Error for adversarial training with Sequential model
victorconan opened this issue · 2 comments
I have a base model using tf.feature_column:
def build_base_model(hparams):
feature_cols = [tf.feature_column.numeric_column(colname) for colname in hparams.feature_names]
feature_layer = tf.keras.layers.DenseFeatures(feature_cols)
l = []
l.append(feature_layer)
for num_units in hparams.layers:
l.append(tf.keras.layers.Dense(num_units, activation='relu'))
pred = tf.keras.layers.Dense(hparams.num_classes, activation='sigmoid')
l.append(pred)
model = tf.keras.Sequential(l)
return model
And I have parser function to feed data from TFRecords (there are 500 feature columns in the file):
def parse_fn2(serialized_example, primary_keys, features, label_type):
feature_dict = {}
for primary_key in primary_keys:
feature_dict[primary_key] = tf.io.FixedLenFeature([], tf.string)
for f in features:
feature_dict[f] = tf.io.FixedLenFeature([], tf.float32, default_value=0.0)
if label_type == "float":
feature_dict["label"] = tf.io.FixedLenFeature([], tf.float32, default_value=0.0)
else: # int
feature_dict["label"] = tf.io.FixedLenFeature([], tf.int64, default_value=0)

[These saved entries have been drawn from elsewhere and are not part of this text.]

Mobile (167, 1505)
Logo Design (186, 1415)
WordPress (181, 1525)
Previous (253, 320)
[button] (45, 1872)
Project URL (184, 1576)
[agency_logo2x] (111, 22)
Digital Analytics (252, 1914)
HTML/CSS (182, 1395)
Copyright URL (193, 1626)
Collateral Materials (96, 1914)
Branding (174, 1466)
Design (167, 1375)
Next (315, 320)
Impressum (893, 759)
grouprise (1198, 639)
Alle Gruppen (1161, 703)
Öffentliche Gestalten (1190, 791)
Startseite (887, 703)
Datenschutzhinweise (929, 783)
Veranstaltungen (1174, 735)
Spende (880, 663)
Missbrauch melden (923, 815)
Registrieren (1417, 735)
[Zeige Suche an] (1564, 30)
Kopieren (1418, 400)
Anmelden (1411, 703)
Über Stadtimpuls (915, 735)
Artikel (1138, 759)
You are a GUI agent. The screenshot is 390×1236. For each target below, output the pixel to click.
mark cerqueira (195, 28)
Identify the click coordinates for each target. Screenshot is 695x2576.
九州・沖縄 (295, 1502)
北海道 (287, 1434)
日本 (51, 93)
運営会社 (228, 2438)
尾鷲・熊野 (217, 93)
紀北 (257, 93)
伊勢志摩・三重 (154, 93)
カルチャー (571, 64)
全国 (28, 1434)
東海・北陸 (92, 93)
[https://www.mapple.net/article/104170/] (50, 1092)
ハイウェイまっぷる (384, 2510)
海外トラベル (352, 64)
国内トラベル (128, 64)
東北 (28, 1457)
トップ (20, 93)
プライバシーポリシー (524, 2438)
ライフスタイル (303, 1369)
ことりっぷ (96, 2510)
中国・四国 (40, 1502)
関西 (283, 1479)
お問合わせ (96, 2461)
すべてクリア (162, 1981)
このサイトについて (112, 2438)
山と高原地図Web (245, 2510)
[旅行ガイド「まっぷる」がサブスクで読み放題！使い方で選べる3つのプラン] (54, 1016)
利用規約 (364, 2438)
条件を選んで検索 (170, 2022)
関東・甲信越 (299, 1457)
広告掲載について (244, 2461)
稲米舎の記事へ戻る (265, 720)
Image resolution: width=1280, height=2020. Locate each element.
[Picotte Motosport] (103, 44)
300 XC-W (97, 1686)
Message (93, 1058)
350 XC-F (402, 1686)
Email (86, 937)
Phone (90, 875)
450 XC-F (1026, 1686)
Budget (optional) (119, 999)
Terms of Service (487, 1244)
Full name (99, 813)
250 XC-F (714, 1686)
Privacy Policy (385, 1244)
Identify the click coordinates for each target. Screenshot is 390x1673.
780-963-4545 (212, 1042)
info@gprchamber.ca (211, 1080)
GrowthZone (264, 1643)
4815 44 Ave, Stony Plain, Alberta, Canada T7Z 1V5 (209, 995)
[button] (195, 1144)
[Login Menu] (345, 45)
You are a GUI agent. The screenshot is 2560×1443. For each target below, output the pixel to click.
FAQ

parsed = tf.io.parse_example(serialized_example, features=feature_dict)
for k in primary_keys:
primary_k = parsed.pop(k)
#target = parsed.pop("label")
return parsed #, target
def tfrecords_input_fn2(
files_name_pattern, primary_keys, features, label_type, batch_size=1024
):
shuffle = True if label_type else False
file_names = tf.io.matching_files(files_name_pattern)
dataset = tf.data.TFRecordDataset(filenames=file_names)
if shuffle:
dataset = dataset.shuffle(buffer_size=2 * batch_size + 1)
dataset = dataset.batch(batch_size)
dataset = dataset.map(
lambda tf_example: parse_fn2(
tf_example, primary_keys, features, label_type
)
)
dataset = dataset.repeat()
return dataset
My base model can run successfully when uncommenting the target. When I tried to run the adversarial regularization:
adv_config = nsl.configs.make_adv_reg_config(
multiplier=HPARAMS.adv_multiplier,
adv_step_size=HPARAMS.adv_step_size,
adv_grad_norm=HPARAMS.adv_grad_norm
)
base_adv_model = build_base_model(HPARAMS)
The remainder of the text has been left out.